→ Your task
With the pictures left out, set down the line containing "The height and" and each line after it to the end of the material, exactly as written.
━━ Information ━━
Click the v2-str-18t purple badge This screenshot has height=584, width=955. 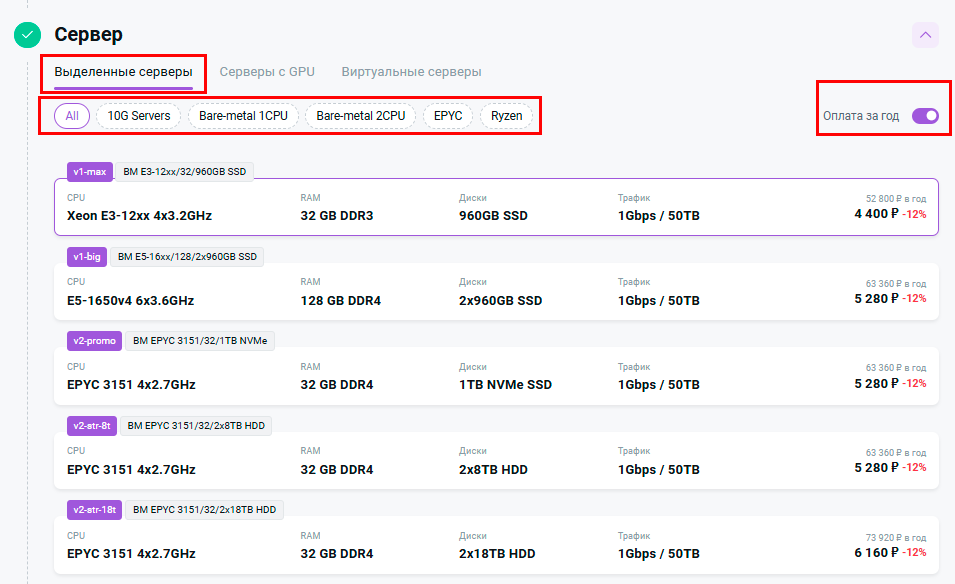[x=95, y=510]
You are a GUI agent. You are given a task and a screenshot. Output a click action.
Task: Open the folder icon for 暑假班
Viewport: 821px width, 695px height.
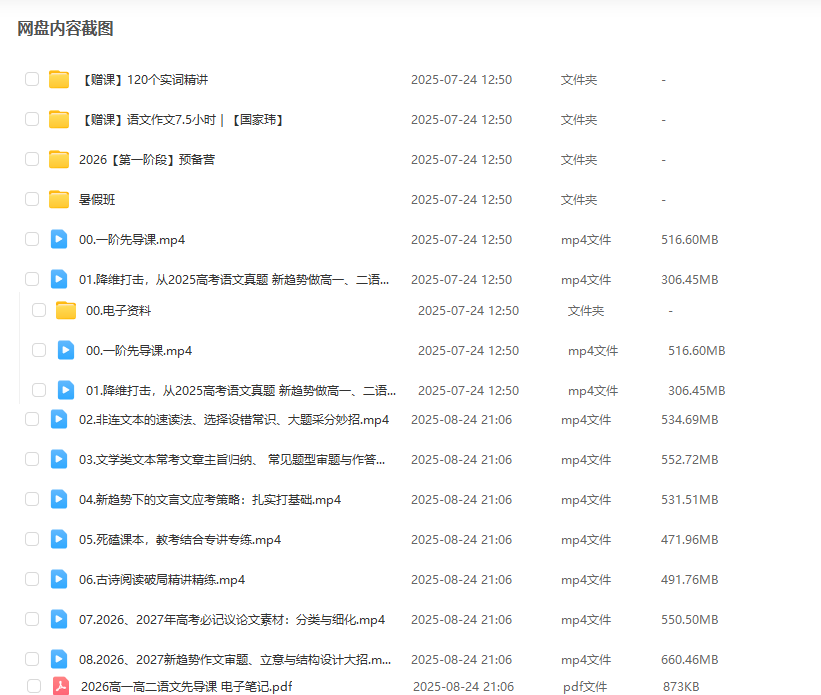58,199
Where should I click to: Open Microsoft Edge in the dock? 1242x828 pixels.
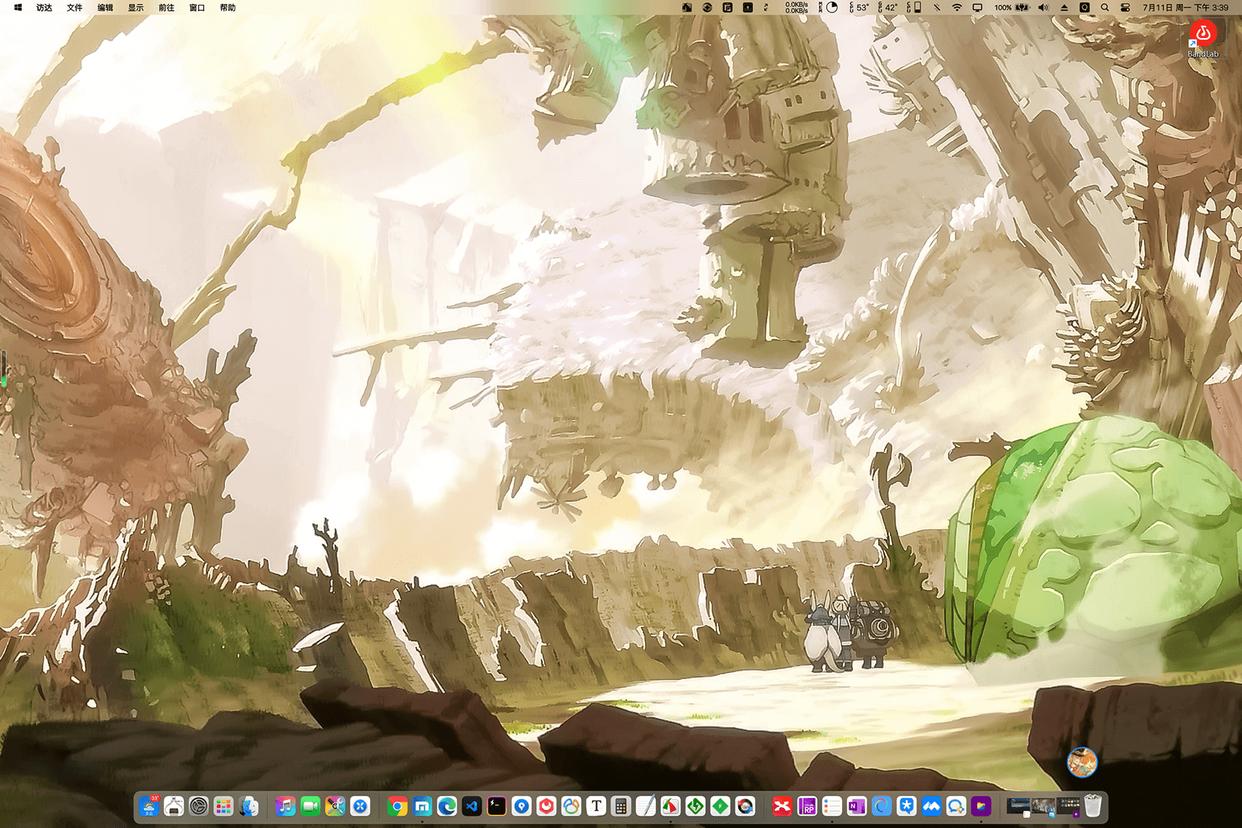tap(447, 806)
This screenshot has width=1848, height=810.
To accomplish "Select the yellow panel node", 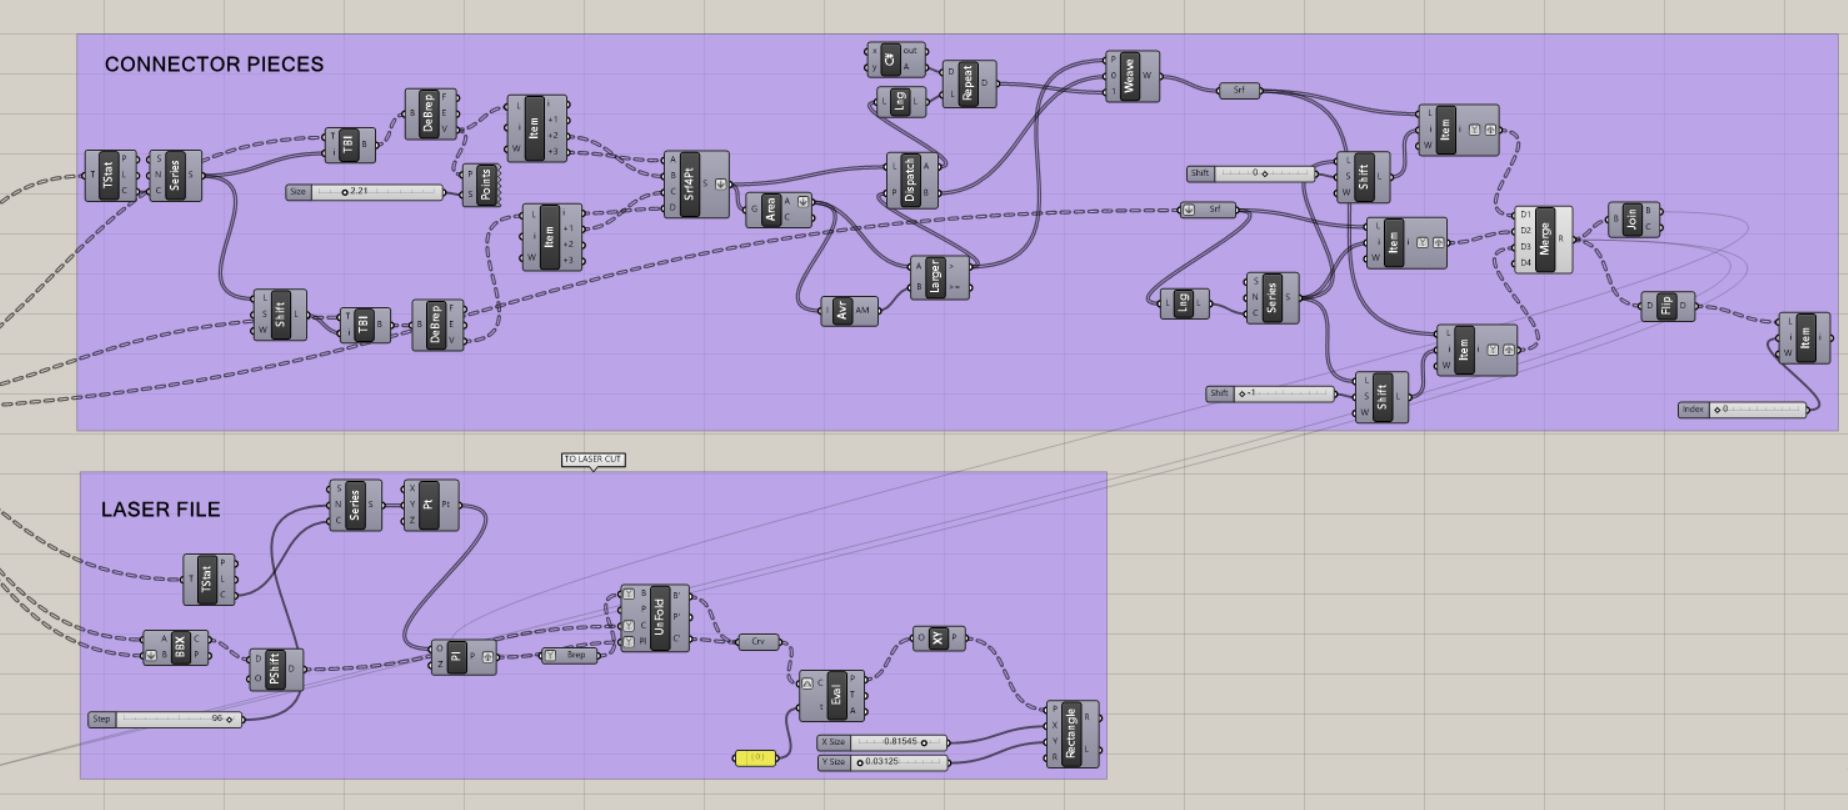I will pos(755,758).
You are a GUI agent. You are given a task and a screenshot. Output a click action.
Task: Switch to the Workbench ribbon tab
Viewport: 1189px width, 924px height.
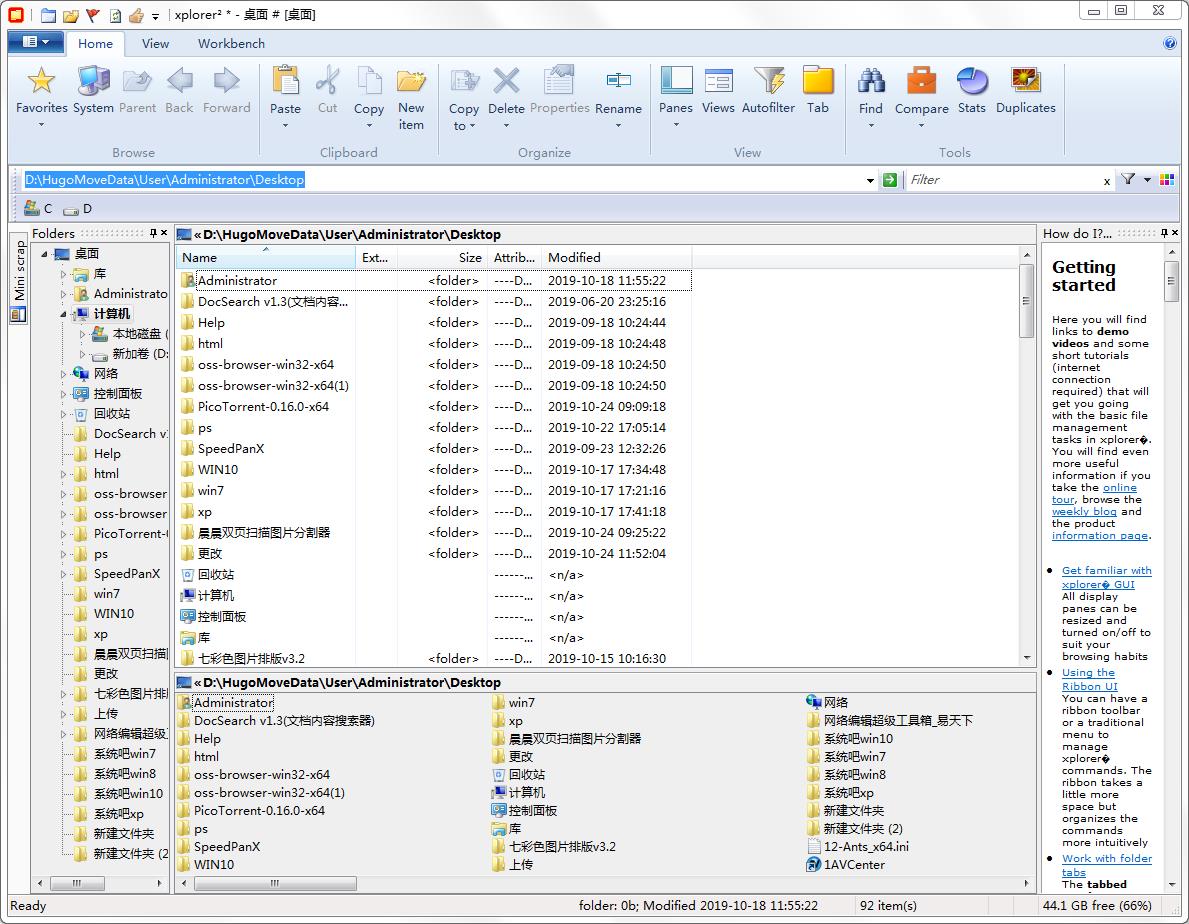click(231, 44)
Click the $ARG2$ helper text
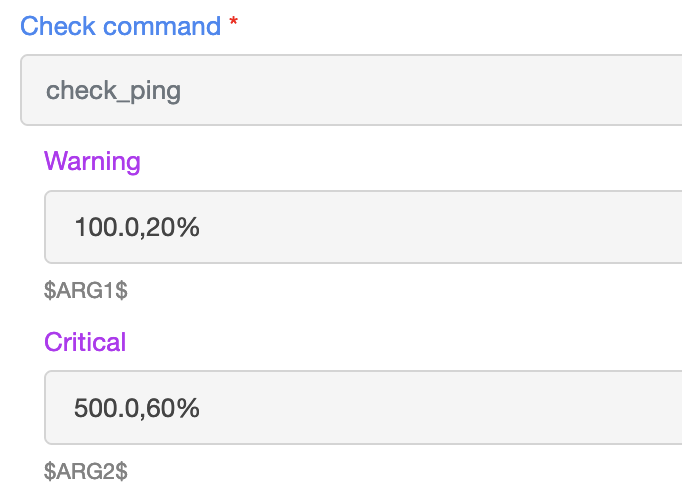 tap(86, 471)
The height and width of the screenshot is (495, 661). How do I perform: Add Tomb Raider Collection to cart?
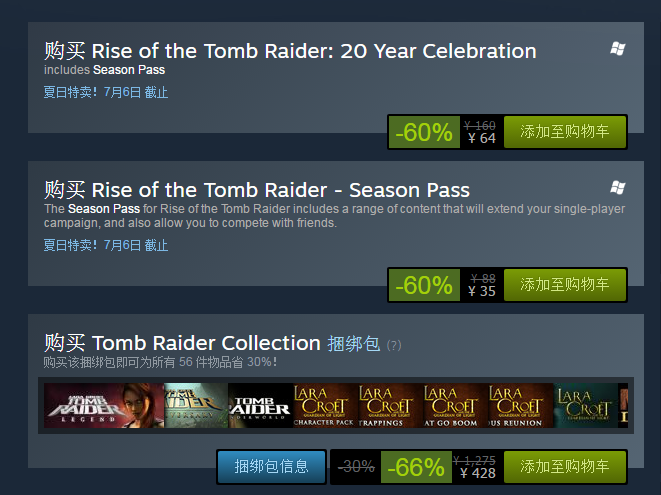(x=565, y=467)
━━━
→ Result for this exercise
The height and width of the screenshot is (495, 661). How do I perform: Add Tomb Raider Collection to cart?
(x=565, y=467)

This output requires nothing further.